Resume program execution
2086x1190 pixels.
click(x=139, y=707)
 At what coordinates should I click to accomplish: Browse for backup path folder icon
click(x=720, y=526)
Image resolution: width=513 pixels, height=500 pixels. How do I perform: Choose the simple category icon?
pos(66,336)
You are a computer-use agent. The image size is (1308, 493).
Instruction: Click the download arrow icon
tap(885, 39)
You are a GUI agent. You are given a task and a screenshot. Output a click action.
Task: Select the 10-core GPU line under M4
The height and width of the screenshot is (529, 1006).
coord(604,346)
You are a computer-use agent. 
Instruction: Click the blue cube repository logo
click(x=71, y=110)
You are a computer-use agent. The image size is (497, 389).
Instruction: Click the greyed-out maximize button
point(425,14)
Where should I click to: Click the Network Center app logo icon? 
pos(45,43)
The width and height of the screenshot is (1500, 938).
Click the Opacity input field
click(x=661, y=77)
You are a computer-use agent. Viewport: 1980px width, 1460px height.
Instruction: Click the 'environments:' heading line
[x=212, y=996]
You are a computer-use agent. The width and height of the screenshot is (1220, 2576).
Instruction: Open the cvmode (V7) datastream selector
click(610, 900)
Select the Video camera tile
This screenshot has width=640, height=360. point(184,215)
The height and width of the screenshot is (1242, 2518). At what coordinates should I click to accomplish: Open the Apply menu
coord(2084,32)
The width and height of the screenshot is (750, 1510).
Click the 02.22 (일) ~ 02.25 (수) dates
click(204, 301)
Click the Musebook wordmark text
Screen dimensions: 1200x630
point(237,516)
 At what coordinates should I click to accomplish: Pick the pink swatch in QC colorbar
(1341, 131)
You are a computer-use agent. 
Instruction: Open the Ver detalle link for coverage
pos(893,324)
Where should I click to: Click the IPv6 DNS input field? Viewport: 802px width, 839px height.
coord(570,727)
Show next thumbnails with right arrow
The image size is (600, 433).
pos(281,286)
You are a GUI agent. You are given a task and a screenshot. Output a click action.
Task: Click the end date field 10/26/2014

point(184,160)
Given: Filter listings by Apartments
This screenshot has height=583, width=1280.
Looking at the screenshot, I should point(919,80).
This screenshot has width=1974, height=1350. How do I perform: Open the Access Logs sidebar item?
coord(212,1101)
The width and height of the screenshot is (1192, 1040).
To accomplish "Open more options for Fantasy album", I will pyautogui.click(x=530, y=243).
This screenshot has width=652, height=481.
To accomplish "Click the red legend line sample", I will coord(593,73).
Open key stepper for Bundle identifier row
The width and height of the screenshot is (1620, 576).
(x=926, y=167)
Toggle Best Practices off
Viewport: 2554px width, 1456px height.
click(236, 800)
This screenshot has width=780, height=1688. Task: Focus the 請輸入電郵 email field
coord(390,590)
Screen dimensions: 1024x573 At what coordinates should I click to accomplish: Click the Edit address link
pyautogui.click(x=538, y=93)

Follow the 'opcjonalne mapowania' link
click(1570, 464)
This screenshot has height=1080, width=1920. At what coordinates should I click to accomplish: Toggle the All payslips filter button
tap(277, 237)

=-=-=

» The exercise
Reproduce all of the records above word for word, keeping each line as it appears.

» Worked answer
Resume program execution
2086x1190 pixels.
click(x=139, y=707)
 At what coordinates should I click to accomplish: Browse for backup path folder icon
click(x=720, y=526)
Image resolution: width=513 pixels, height=500 pixels. How do I perform: Choose the simple category icon?
pos(66,336)
You are a computer-use agent. The image size is (1308, 493).
Instruction: Click the download arrow icon
tap(885, 39)
You are a GUI agent. You are given a task and a screenshot. Output a click action.
Task: Select the 10-core GPU line under M4
The height and width of the screenshot is (529, 1006).
coord(604,346)
You are a computer-use agent. 
Instruction: Click the blue cube repository logo
click(x=71, y=110)
You are a computer-use agent. The image size is (497, 389).
Instruction: Click the greyed-out maximize button
point(425,14)
Where should I click to: Click the Network Center app logo icon? 
pos(45,43)
The width and height of the screenshot is (1500, 938).
Click the Opacity input field
click(x=661, y=77)
You are a computer-use agent. Viewport: 1980px width, 1460px height.
Instruction: Click the 'environments:' heading line
[x=212, y=996]
You are a computer-use agent. The width and height of the screenshot is (1220, 2576).
Instruction: Open the cvmode (V7) datastream selector
click(610, 900)
Select the Video camera tile
This screenshot has width=640, height=360. point(184,215)
The height and width of the screenshot is (1242, 2518). At what coordinates should I click to accomplish: Open the Apply menu
coord(2084,32)
The width and height of the screenshot is (750, 1510).
Click the 02.22 (일) ~ 02.25 (수) dates
click(204, 301)
Click the Musebook wordmark text
Screen dimensions: 1200x630
point(237,516)
 At what coordinates should I click to accomplish: Pick the pink swatch in QC colorbar
(1341, 131)
You are a computer-use agent. 
Instruction: Open the Ver detalle link for coverage
pos(893,324)
Where should I click to: Click the IPv6 DNS input field? Viewport: 802px width, 839px height.
coord(570,727)
Show next thumbnails with right arrow
The image size is (600, 433).
pos(281,286)
You are a GUI agent. You are given a task and a screenshot. Output a click action.
Task: Click the end date field 10/26/2014

point(184,160)
Given: Filter listings by Apartments
This screenshot has height=583, width=1280.
Looking at the screenshot, I should point(919,80).
This screenshot has width=1974, height=1350. How do I perform: Open the Access Logs sidebar item?
coord(212,1101)
The width and height of the screenshot is (1192, 1040).
To accomplish "Open more options for Fantasy album", I will pyautogui.click(x=530, y=243).
This screenshot has width=652, height=481.
To accomplish "Click the red legend line sample", I will coord(593,73).
Open key stepper for Bundle identifier row
The width and height of the screenshot is (1620, 576).
(x=926, y=167)
Toggle Best Practices off
Viewport: 2554px width, 1456px height.
click(236, 800)
This screenshot has width=780, height=1688. Task: Focus the 請輸入電郵 email field
coord(390,590)
Screen dimensions: 1024x573 At what coordinates should I click to accomplish: Click the Edit address link
pyautogui.click(x=538, y=93)

Follow the 'opcjonalne mapowania' link
click(1570, 464)
This screenshot has height=1080, width=1920. At what coordinates should I click to accomplish: Toggle the All payslips filter button
tap(277, 237)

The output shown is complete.